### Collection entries
☆ ☆ ☆ ☆ ☆ ☆ ☆

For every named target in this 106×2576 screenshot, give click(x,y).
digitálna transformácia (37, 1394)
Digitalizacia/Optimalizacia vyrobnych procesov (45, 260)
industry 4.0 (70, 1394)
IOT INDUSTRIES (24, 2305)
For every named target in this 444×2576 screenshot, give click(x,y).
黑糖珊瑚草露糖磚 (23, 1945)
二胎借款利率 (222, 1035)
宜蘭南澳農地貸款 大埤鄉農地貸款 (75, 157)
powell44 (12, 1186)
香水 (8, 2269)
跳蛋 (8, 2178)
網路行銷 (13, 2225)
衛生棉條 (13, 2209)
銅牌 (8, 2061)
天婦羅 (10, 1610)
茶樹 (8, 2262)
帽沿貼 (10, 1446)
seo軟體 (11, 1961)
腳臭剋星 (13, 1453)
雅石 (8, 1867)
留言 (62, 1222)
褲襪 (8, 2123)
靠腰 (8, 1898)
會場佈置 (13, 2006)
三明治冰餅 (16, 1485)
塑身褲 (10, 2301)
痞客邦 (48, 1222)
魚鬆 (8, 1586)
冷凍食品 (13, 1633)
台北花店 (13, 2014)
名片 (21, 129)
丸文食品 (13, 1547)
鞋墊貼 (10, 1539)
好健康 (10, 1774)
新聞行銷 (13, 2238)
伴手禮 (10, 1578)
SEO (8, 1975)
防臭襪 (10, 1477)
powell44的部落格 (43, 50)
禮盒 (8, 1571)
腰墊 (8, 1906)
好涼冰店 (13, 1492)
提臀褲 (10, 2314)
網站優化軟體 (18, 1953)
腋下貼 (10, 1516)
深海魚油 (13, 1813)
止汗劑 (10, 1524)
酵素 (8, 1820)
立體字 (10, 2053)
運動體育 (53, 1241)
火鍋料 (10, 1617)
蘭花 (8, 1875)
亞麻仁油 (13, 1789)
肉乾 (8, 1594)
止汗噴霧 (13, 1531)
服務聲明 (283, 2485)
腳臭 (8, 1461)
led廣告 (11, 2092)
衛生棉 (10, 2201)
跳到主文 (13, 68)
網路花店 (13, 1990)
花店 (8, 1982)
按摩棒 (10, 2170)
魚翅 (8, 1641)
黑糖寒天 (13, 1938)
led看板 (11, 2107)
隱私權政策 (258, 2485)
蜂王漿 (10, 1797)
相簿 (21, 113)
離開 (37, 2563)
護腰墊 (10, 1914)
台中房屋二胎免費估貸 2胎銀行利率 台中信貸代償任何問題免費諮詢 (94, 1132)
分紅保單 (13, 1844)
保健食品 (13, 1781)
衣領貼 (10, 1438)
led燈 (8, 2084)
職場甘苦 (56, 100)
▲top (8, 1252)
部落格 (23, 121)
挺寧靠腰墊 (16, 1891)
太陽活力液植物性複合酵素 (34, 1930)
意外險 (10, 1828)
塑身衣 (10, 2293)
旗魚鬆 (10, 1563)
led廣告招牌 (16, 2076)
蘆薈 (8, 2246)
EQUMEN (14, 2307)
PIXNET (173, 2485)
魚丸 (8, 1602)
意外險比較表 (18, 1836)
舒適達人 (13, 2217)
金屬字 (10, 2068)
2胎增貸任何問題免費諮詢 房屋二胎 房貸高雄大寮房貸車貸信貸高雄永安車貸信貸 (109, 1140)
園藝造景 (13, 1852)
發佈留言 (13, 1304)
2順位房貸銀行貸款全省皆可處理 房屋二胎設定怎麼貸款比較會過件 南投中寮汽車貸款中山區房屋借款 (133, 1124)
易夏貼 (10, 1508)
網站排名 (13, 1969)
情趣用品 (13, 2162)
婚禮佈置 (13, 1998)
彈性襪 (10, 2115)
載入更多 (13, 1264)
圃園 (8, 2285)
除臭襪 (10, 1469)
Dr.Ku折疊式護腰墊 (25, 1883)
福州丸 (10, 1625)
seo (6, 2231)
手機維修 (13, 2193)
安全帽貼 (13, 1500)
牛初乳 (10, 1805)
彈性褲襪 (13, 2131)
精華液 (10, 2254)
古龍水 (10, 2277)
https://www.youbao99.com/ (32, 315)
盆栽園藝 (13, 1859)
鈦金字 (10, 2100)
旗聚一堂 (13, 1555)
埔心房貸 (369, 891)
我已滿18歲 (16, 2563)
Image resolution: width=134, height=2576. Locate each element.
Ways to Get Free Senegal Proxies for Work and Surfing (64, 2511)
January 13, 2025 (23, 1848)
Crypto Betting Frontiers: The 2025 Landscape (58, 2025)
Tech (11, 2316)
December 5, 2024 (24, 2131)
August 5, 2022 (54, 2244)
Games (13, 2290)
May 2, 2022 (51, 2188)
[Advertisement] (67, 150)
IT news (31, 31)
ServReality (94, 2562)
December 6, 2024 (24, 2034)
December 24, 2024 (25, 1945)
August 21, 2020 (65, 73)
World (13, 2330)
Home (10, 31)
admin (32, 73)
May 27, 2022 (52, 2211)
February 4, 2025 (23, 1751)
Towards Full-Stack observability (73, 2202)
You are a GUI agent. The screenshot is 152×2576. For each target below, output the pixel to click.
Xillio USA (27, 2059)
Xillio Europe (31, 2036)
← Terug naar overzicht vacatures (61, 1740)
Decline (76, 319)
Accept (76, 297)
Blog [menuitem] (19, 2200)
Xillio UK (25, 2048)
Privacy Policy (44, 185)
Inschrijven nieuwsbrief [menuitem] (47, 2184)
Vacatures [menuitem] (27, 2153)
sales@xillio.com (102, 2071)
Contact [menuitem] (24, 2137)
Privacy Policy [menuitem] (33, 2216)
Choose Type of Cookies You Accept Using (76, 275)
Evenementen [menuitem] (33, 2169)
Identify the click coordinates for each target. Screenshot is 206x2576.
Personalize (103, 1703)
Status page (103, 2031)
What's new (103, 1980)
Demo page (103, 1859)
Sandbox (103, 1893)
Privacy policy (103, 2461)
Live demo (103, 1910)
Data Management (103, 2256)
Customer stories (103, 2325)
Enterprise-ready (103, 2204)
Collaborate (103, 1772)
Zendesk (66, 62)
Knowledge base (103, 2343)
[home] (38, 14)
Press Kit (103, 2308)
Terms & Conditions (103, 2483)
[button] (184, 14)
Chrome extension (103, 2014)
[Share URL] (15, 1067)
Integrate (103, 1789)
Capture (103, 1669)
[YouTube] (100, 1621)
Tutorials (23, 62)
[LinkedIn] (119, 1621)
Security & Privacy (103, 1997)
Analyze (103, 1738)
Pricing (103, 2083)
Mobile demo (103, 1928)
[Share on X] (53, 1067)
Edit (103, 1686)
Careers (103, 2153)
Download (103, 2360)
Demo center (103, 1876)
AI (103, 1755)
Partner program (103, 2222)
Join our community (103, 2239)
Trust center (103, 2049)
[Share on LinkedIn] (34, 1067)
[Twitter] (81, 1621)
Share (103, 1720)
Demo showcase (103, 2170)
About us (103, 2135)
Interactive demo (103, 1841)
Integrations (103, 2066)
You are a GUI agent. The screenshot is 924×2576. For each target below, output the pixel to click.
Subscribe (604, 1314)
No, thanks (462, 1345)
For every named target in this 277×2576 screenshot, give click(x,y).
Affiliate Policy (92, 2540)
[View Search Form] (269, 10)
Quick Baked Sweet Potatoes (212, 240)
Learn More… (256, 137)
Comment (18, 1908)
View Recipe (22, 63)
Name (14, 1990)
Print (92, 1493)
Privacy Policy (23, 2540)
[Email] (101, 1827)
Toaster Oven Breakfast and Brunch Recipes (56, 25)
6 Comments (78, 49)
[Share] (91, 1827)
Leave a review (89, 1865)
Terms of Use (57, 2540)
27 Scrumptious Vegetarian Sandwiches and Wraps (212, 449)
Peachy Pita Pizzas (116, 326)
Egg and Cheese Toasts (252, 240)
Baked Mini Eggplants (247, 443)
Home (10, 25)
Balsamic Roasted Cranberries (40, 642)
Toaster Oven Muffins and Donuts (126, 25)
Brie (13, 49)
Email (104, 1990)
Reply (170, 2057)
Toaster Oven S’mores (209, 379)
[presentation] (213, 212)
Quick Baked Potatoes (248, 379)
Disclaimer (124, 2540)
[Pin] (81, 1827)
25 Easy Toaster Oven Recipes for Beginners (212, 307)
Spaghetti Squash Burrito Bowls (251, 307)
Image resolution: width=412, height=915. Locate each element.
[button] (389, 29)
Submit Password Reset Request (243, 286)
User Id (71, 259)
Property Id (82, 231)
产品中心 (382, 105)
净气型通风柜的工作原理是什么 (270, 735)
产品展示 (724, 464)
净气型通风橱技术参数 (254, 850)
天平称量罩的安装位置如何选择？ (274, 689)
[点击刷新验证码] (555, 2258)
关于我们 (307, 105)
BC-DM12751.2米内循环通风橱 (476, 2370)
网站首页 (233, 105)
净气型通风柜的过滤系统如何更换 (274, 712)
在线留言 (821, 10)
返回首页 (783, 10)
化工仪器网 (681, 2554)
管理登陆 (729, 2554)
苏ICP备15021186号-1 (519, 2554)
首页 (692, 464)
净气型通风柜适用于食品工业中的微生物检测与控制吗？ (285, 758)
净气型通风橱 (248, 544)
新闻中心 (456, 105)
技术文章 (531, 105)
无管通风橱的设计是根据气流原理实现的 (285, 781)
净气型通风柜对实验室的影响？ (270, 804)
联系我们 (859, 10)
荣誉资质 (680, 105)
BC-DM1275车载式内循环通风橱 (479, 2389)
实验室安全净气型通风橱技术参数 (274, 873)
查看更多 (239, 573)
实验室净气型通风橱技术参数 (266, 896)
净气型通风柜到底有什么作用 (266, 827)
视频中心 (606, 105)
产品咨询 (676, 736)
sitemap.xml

☆ ☆ ☆ ☆ ☆ ☆ ☆

### What the task requires
Reproduce only the lines above, starting at the line with "[Twitter] (81, 1621)" and ending at the line with "[View Search Form] (269, 10)", exactly as written.

### Response to this exercise
[Twitter] (81, 1621)
Share (103, 1720)
Demo showcase (103, 2170)
About us (103, 2135)
Interactive demo (103, 1841)
Integrations (103, 2066)
You are a GUI agent. The screenshot is 924×2576. For each target below, output the pixel to click.
Subscribe (604, 1314)
No, thanks (462, 1345)
For every named target in this 277×2576 screenshot, give click(x,y).
Affiliate Policy (92, 2540)
[View Search Form] (269, 10)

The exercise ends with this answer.